Após comentar sobre a posição de Garnier, Freire Gomes foi advertido por Moraes.
A testemunha não pode omitir o que sabe, vou dar uma chance de a testemunha dizer a verdade. Se mentiu na Polícia, admite aqui. Não pode vir aqui e falar que não lembra, que está focado só no seu posicionamento. O senhor é comandante do exercito, está preparado para lidar com pressão. Pense bem antes de responder, porque na PF o senhor disse que Junior e Garnier manifestaram expressamente apoio
Alexandre de Moraes, ministro do Supremo Tribunal Federal (STF)
4 – Tentativa de ruptura, carta militar e pressão
O general Freire Gomes também afirma que teria sido pressionado a aderir à suposta trama golpista, além de ter sofrido ataques.
“Sim senhor, eu comecei a sofrer ataques e por sinal continuo sofrendo”, disse Freire Gomes ao procurador-geral da República, Paulo Gonet.

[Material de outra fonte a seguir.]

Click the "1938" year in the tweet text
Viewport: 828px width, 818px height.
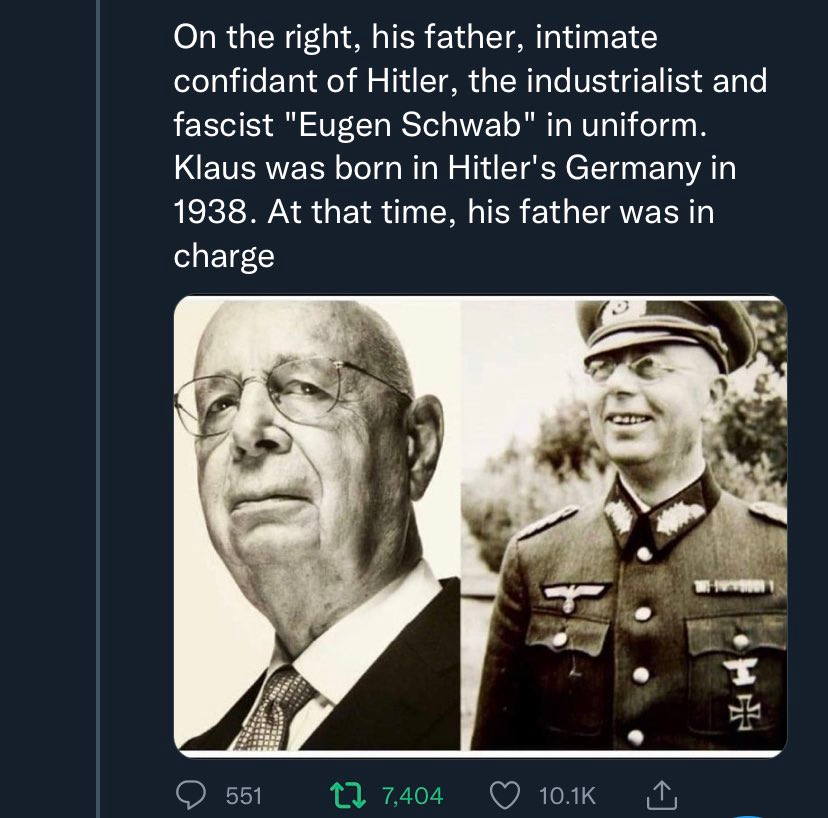point(210,212)

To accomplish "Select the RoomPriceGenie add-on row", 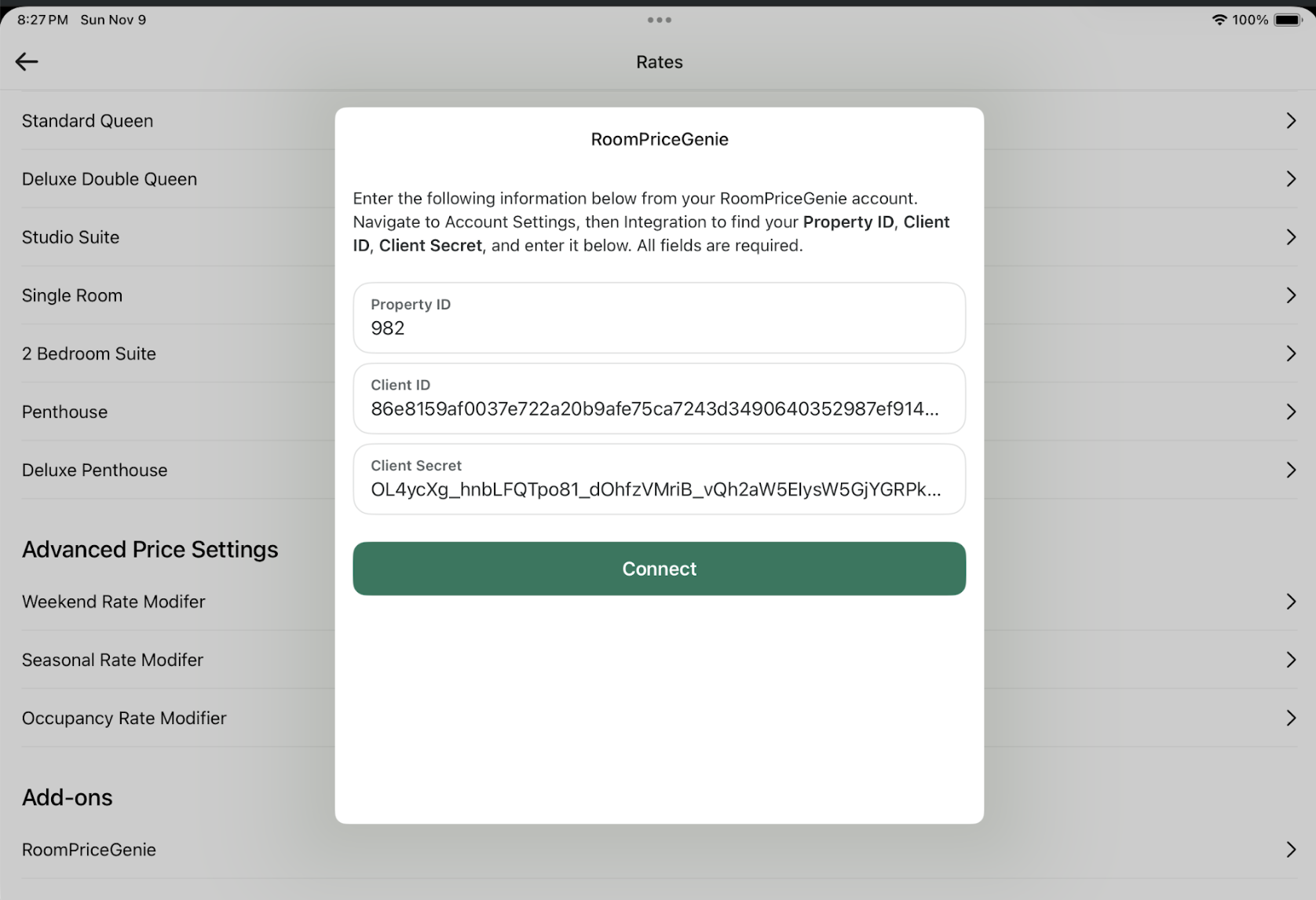I will tap(90, 850).
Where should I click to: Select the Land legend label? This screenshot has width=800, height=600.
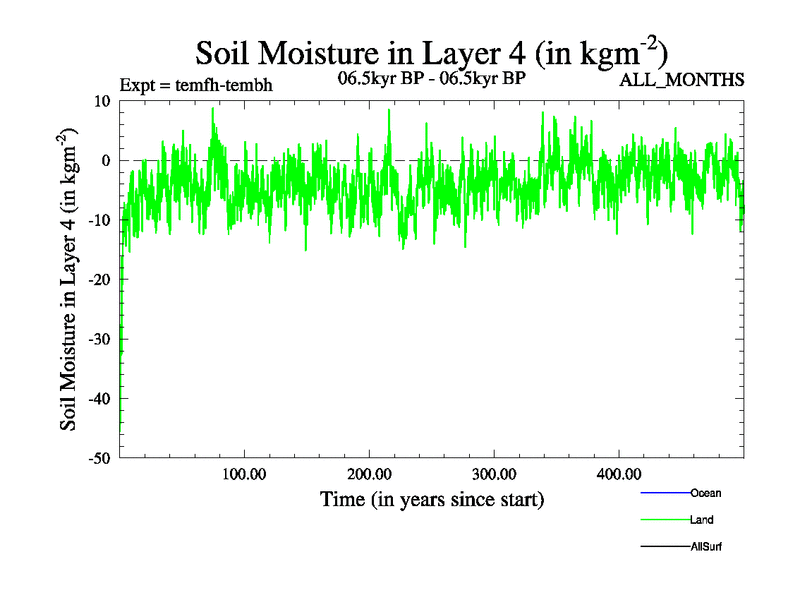click(x=702, y=520)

“Fui atacado, ofendido, minha família atacada, ficou bastante afetada por isso. Meu filho mesmo, dizem que ele é informante do Alexandre de Moraes. Preferi nem olhar mais.”
De acordo com o relatório da Polícia Federal, Freire Gomes foi “determinante” para que uma tentativa de ruptura institucional não tivesse apoio das Forças Armadas.
Ainda segundo a PF, além de Freire Gomes, o comandante da Aeronáutica, Baptista Júnior, se manifestou contrário ao plano. Já o almirante Almir Garnier, então comandante do Marinha, teria aderido.
Com a negativa dos dois, Bolsonaro teria, então, procurado o apoio do general Estevam Theóphilo, à frente do Comando de Operações Terrestres (COTER) do Exército.
Ao STF nesta segunda-feira, Gonet questionou se a convocação do general Theóphilo o teria deixado “desconfortável”.
“Estava preocupado que as pressões pudessem exacerbar o estado de ânimo do presidente que pudessem o levar a algo fora do que havia combinado”, respondeu ele.
A carta tratada no depoimento, que Freire Gomes afirmou “sem dúvida” ser uma tentativa de ruptura, foi produzida por militares com o objetivo de pressionar então comandante a levar o Exército a aderir a um suposto golpe.
Ele classificou o documento como “inaceitável” e “inconcebível” dentro da hierarquia militar, destacando que manifestações políticas por militares da ativa violam os princípios das Forças Armadas.
Em novembro do ano passado, o Exército chegou a indiciar três militares envolvidos na autoria do documento: o coronel Anderson Lima de Moura, da ativa, e os coronéis Carlos Giovani Delevati Pasini e José Otávio Machado Rezo, ambos da reserva.